Вдруг нечаянность — дома князь-боярин… Идучи к воротам, Федор всматривался, нет ли в чем перемены. Какого искал признака — сам не знал. Да нет, пустое — хозяин в Голландии, скоро прибыть не обещает.
А княгиня у себя. Без слов ясно — по виду дворового, открывшего ворота.
При ней все ходят виноватые. Во всем виноватые, без вины. И Федора тотчас охватила всеобщая сия виновность. Однако он был, против обычного, принят благосклонно. Княгиня кивала, слушая отчет, и ни разу не прервала.
Положим, косовица удачная, дожди поутихли, трава высокая. Все же дивно… Оторвавшись от записей, Федор увидел руки княгини, лежавшие на наборной поверхности стола.

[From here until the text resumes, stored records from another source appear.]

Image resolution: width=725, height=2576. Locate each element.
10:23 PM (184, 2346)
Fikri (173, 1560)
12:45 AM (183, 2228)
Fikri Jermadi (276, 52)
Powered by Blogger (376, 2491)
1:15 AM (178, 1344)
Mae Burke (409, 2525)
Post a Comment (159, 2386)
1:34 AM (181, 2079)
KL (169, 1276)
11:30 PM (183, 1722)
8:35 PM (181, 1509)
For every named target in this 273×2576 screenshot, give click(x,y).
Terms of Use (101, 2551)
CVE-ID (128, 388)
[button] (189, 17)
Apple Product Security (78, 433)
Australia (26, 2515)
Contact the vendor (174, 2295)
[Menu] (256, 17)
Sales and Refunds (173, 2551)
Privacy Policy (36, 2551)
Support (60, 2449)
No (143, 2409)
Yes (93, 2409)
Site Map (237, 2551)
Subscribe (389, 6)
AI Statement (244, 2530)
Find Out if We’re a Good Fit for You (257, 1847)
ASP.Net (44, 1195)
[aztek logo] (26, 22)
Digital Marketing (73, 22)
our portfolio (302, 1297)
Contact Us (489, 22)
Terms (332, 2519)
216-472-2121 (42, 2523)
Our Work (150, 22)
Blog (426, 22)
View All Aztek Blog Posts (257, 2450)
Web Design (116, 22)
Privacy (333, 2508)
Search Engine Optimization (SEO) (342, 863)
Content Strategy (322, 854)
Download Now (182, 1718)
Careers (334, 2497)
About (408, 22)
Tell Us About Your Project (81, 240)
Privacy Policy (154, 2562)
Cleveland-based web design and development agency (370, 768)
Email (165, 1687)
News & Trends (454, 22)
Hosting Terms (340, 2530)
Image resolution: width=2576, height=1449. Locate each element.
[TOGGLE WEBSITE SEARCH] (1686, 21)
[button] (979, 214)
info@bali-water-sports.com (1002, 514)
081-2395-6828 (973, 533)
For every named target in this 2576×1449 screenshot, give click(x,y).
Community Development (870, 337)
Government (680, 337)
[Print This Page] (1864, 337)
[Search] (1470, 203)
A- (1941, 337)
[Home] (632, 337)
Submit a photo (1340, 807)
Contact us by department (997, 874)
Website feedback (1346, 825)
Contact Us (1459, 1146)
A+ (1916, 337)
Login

Набор искусный, сделан в Немецкой слободе. Из всего нового, внесенного в палаты князем-боярином, княгиня одобрила лишь эту мебель и поставила в угловой светлице, назвав ее своим кабинетом. На столе кудрявились деревья, и распускались на них разные цветы — красные, зеленые, синие, и по мураве бродили олени.
Руки княгини — белые, длинные, тощие — двигались по благолепному художеству неспокойно, ногти царапали, словно силились нащупать щель, вырвать лепесток или белое копытце оленя.
Злые были руки и запомнились Федору, хотя отпустила его княгиня без попрека.